The problem is, as Christians living in an unregenerate world, we still feel the weight of sin plaguing us, we still feel unworthy, and somehow it transfers onto us. We get the idea that "we're in the Light now so we had better mind our p's and q's." Nothing could be further from the truth. 

Paul called this kind of "Jesus-and" thinking "falling from grace." (See Galatians 5:4 - "Christ has become of no use to you, you who are seeking to be justified by the law; you have fallen from grace.") 

It's like trying to reinvent the wheel. (Or like trying to build a brand new car from the raw materials of iron ore and sand to make the glass in the windows .... when there is a perfectly good, functioning car in the driveway!) Jesus IS the wheel, beloved. The work has already been done!! He said, "It is finished!" and it was so. There is nothing any less complicated than that. 

Photo "Wedding Day Thoughts" by
Timeless Photography at
www.freedigitalphotos.net
The enemy has deceived the church for so long, bound her up, and made her doubt her position in Jesus Christ. He's driven it home with suggesting (sometimes successfully) unbiblical practices like self-flagellation (that's when people used to whip themselves to purge their own sins or do penance.) Now before you get all superior and tell me that we don't do that anymore, I say YES WE DO. We beat ourselves up all the time!! And the only one rubbing his hands in glee at all this is the devil. He's deceived us ... and this is how: he's warped the glorious truth of the Good News into something about duty and obligation and guilt. It was never intended to be so, dear sisters and brothers. It was meant to be about love and forgiveness and grace ... about gratitude and worship and freedom

He's twisted the amazing grace of God into something that must be accessed every time a Christian feels "far from God." He's hoodwinked us into believing that if we don't "feel" right with Him, then it must be us who moved and we need to ASK His forgiveness, some would say even to BEG for it. The truth is that He's already forgiven us, and has declared us as righteous as God!! ("He has made Him (who knew no sin) to be sin for us, that we might be made the righteousness of God in Him." - 2 Cor. 5:21). We who belong to Jesus are clothed in righteousness, dressed in white like a bride. We are indeed "new creations." (vs. 17). Made anew.
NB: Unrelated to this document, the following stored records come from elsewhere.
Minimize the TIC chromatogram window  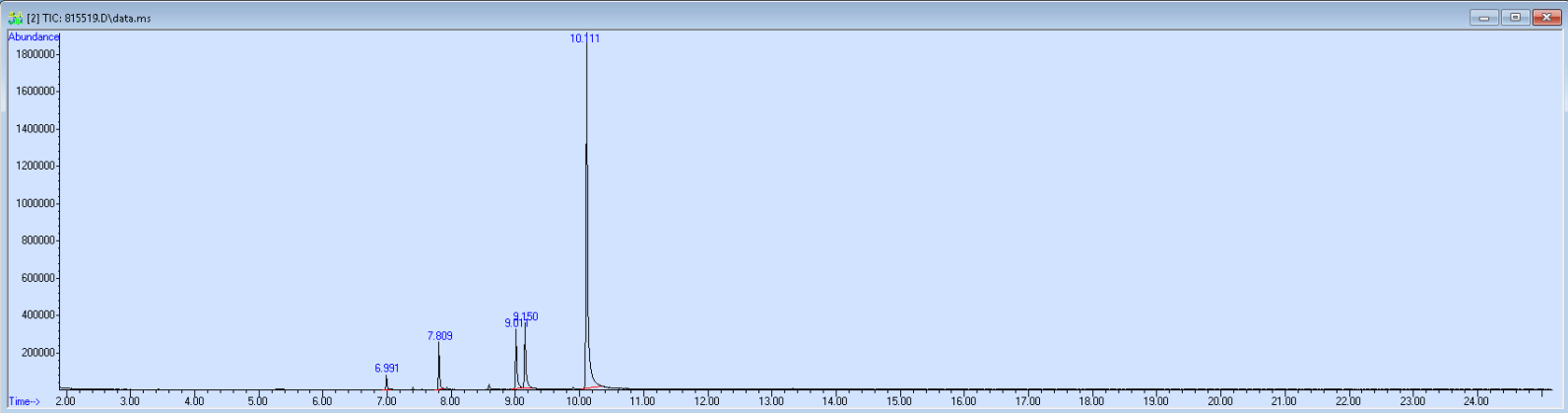coord(1483,18)
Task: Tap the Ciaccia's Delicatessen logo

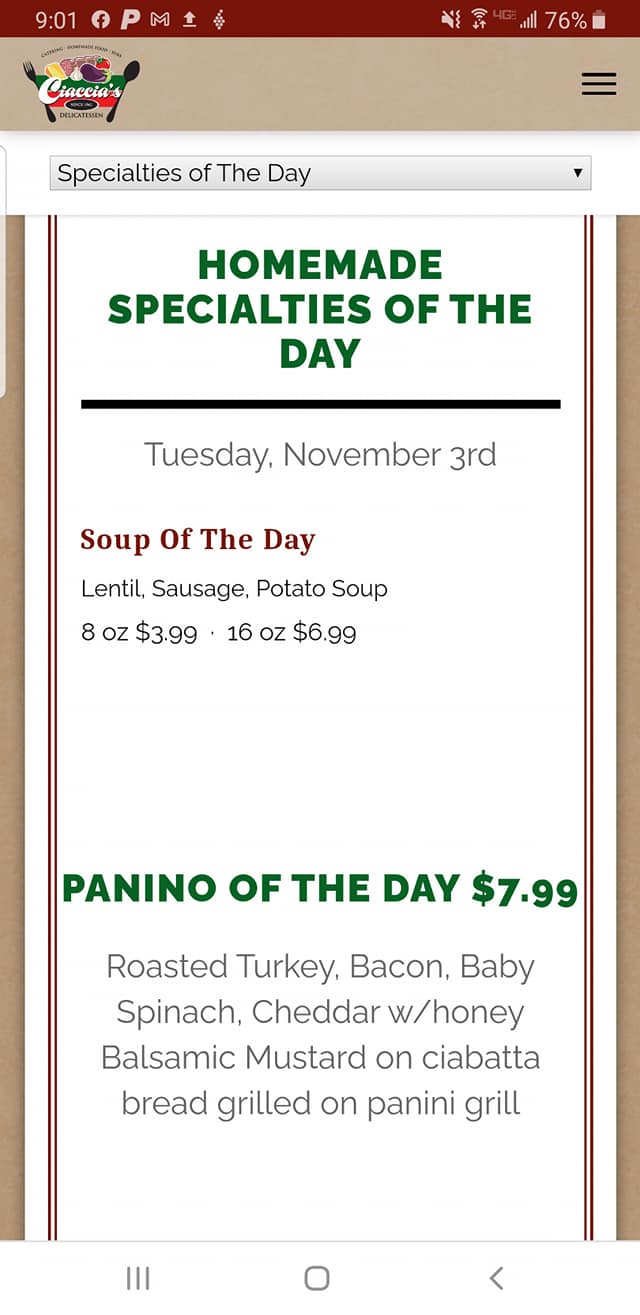Action: 82,89
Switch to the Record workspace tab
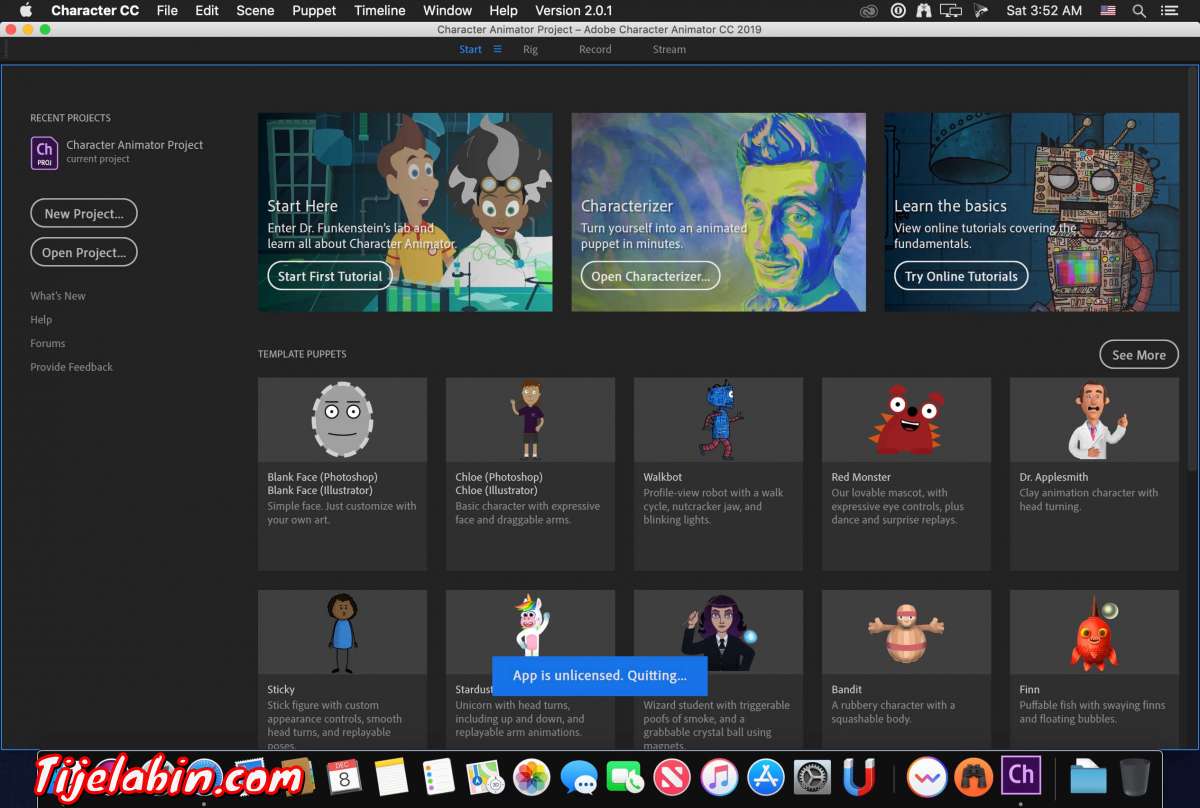Image resolution: width=1200 pixels, height=808 pixels. [x=595, y=49]
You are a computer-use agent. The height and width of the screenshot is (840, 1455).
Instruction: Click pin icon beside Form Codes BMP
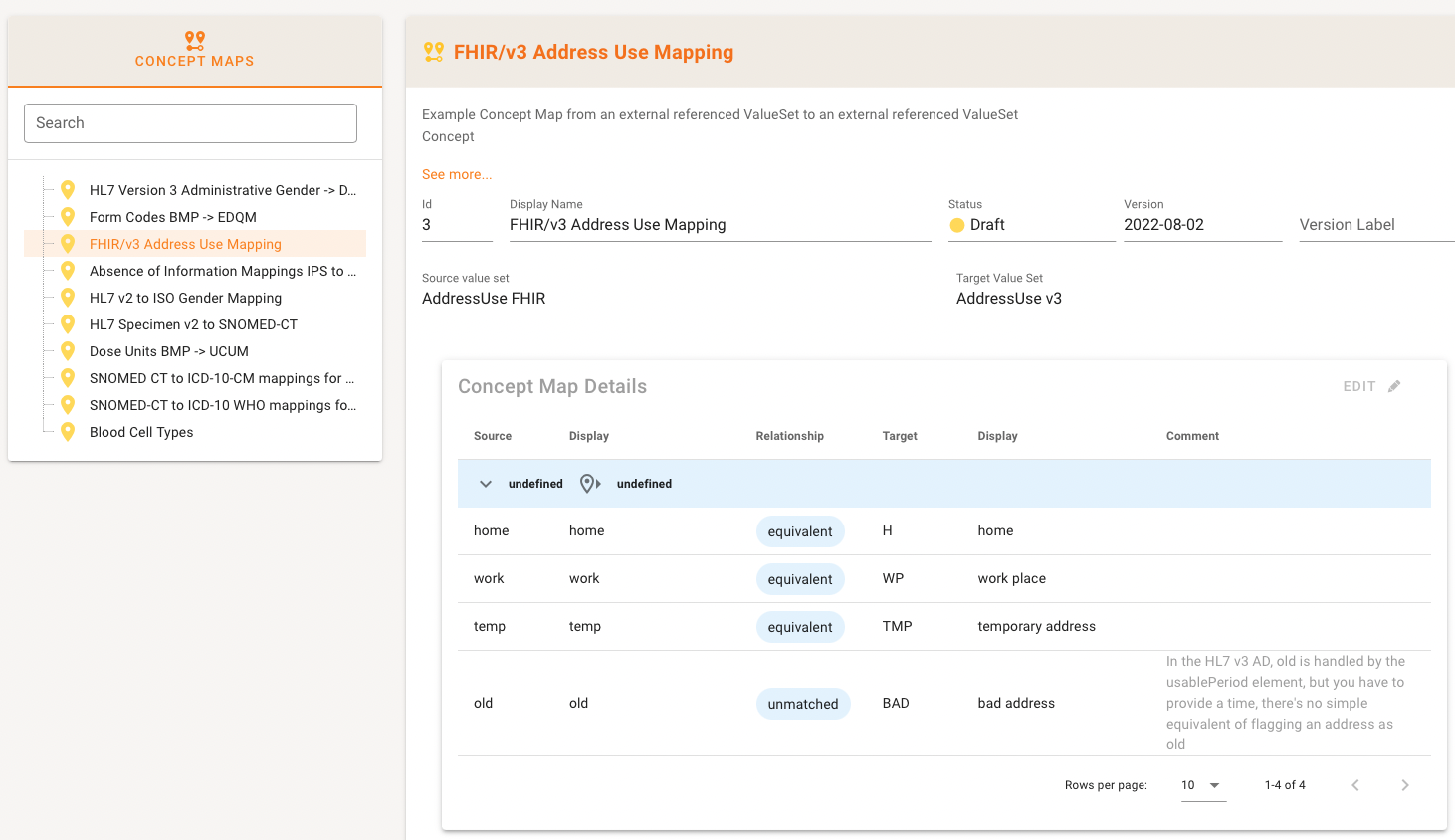click(68, 217)
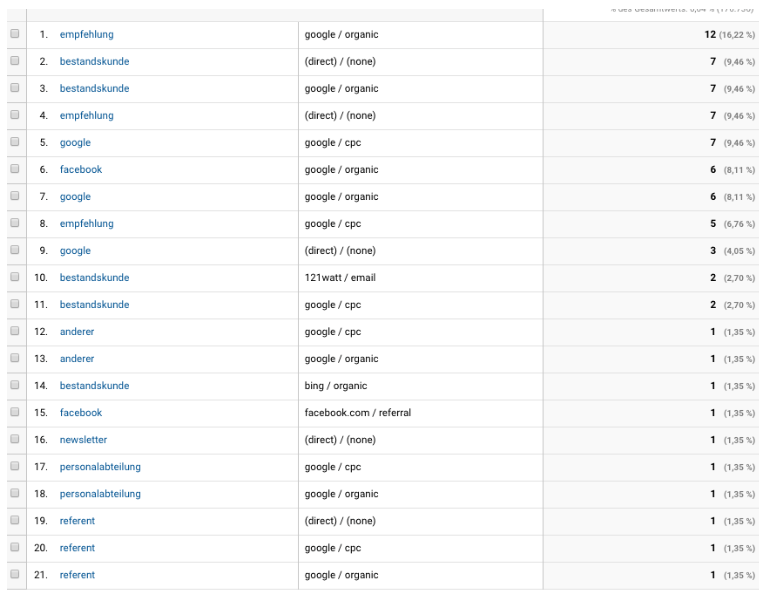Tick the checkbox for row 10 bestandskunde

(x=14, y=277)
Regenerated.

The truth is that if we have accepted by faith Jesus' sacrifice for us as our only way for a relationship with God, (through the faith that God Himself provides for us and because God has taken the initiative and drawn us to Himself) God's grace is ALL AROUND us, permeating every part of our existence, as much a part of us as the air we breathe. 

What kind of relationship would a bride have with her groom if she were to say to him on their wedding day, "Just give me the rules and I'll follow them because I don't want you to ever leave me." NO! The groom loves his bride, loves her so deeply that he would die for her. (And Jesus DID, by the way!) In the face of that kind of love, there is no need for rules. Love begets love - fear is gone and freedom has taken its place. There is no desire to look elsewhere; there is no thought of abandonment. 

And that is our relationship with Jesus our bridegroom. Unconditional, passionate, lavish love - far more and far greater than we could ever imagine. 

Why would we go back to a rulebook when we have Him?